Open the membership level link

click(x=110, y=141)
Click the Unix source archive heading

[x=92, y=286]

--------

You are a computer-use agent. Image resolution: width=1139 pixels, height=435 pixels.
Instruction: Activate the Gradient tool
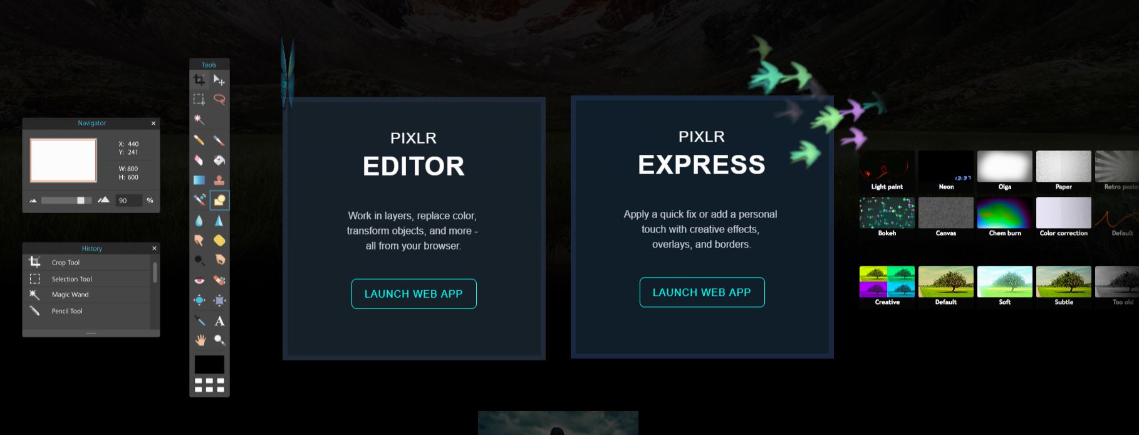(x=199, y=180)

--------

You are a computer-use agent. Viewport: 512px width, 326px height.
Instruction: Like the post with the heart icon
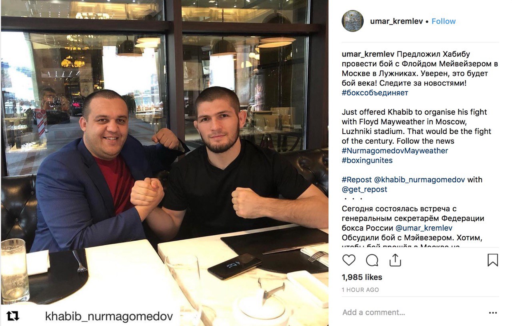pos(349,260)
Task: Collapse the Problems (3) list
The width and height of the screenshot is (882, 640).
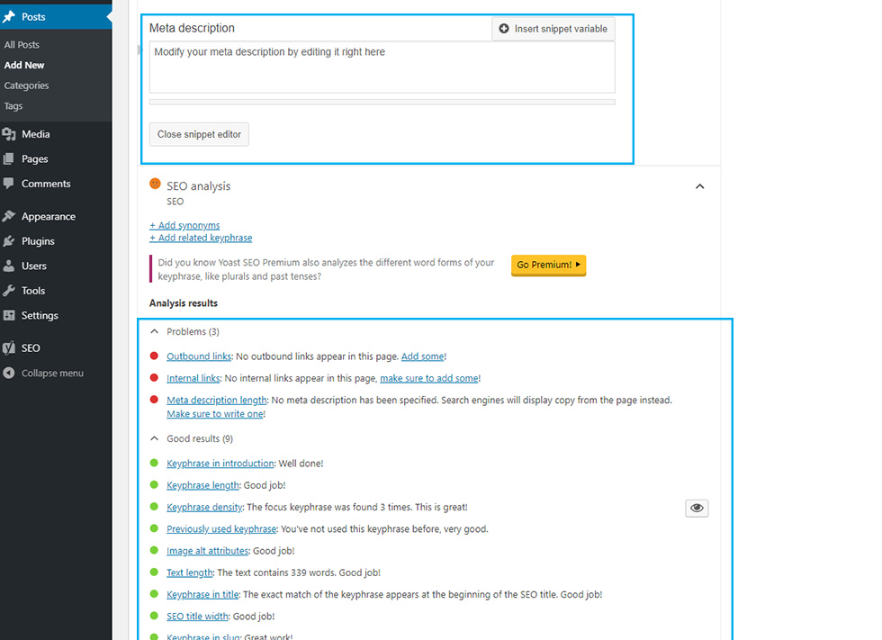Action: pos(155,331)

--------

- WHAT THIS TASK INVOLVES -
Could you shift every coordinate in the answers by -13, starting with the line that contains "You are a computer-use agent. Viewport: 512px" and going on through the line that contains "Action: pos(155,331)", and write all of those lines out again, requests included? Leave the pictures out.

- THE RESPONSE -
You are a computer-use agent. Viewport: 512px width, 326px height.
Instruction: Like the post with the heart icon
pos(336,247)
Task: Collapse the Problems (3) list
The width and height of the screenshot is (882, 640).
Action: pos(142,318)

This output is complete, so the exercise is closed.